A 29-year-old white male with a remote history of vertigo presented to the Wills Eye Emergency Room with a three-day history of a visual distortion and dizziness. The patient described oscillopsia and difficulty looking upwards. At the time of presentation the patient denied associated diplopia, headache, tinnitus, weakness, numbness, gait instability or trauma.
|Figure 1. Clinical photos demonstrating patient’s motility. The patient’s globes were noted to pull inward and retract with attempted upgaze.
The patient had a remote history of vertigo approximately three years prior to presentation that subsequently resolved. His past ocular history was significant for high myopia. His family history and review of systems were noncontributory. The patient denied tobacco, alcohol and intravenous drug abuse.

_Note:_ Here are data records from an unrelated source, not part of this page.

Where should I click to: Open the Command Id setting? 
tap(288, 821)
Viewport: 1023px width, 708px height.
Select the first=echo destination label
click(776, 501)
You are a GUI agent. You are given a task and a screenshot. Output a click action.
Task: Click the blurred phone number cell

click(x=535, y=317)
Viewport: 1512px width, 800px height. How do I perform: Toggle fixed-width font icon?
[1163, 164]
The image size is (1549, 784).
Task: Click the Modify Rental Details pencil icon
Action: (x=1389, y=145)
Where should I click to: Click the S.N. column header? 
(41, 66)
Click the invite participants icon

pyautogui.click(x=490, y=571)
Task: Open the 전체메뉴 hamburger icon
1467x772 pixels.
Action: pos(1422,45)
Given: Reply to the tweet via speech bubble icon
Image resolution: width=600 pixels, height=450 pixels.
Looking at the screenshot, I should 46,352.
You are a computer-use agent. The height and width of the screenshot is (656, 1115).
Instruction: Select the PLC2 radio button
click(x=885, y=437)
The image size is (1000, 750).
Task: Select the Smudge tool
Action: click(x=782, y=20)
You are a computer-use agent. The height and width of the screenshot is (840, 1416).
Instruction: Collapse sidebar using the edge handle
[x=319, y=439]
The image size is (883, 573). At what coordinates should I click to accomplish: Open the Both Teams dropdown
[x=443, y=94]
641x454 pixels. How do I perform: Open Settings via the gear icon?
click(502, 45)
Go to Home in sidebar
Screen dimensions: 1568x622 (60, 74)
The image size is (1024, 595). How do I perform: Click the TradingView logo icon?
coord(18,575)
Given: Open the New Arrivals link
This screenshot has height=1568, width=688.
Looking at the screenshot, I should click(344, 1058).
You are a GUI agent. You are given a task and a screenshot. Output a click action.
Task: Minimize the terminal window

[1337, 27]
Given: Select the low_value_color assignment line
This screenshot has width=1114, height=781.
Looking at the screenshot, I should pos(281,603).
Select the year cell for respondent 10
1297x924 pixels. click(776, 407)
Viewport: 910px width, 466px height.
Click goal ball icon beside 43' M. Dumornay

The patient’s examination revealed a corrected visual acuity of 20/400 in each eye at distance and 20/20 in each eye at approximately 13 mm. Color plates were 8 out of 8 briskly in each eye with normal Amsler grids bilaterally. Gross exam showed no mass, proptosis, lid lag or lid retraction. Pupils were briskly reactive without an afferent pupillary defect or Horner’s syndrome. Visual fields were full by confrontation and by Humphrey’s perimetry. The patient had 90 percent normal abduction in both eyes with absent elevation and convergence-retraction nystagmus on attempted upgaze (See Figure 1). Slit-lamp exam was white and quiet. Intraocular pressure was 11 mmHg and 13 mmHg in his right and left eyes, respectively. Dilated fundus exam was normal.
What is your differential diagnosis? What further workup would you pursue?